■ **ASSIGNMENT**
I'd like the data below restated word for word, with the pictures left out.

STUDY MATERIAL START

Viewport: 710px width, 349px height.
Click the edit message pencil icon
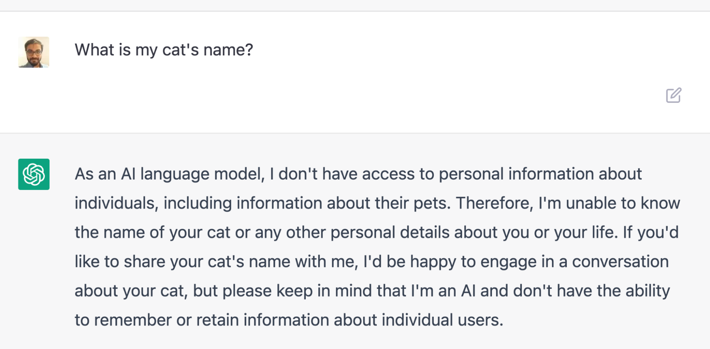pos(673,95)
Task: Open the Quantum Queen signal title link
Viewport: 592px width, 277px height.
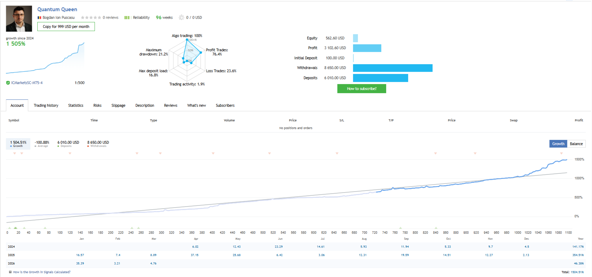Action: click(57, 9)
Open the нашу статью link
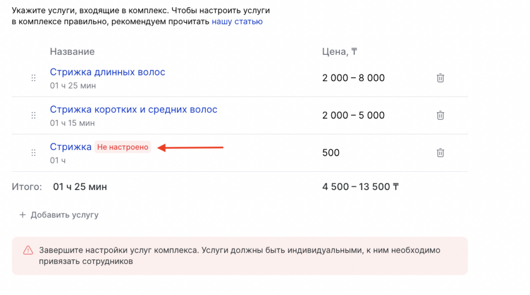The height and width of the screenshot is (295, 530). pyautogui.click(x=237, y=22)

STUDY MATERIAL END

■ **RESULT FOR THIS EXERCISE**
Viewport: 710px width, 349px height.
Click the edit message pencil icon
pos(673,95)
Task: Open the Quantum Queen signal title link
Viewport: 592px width, 277px height.
Action: click(57, 9)
Open the нашу статью link
The height and width of the screenshot is (295, 530). pyautogui.click(x=237, y=22)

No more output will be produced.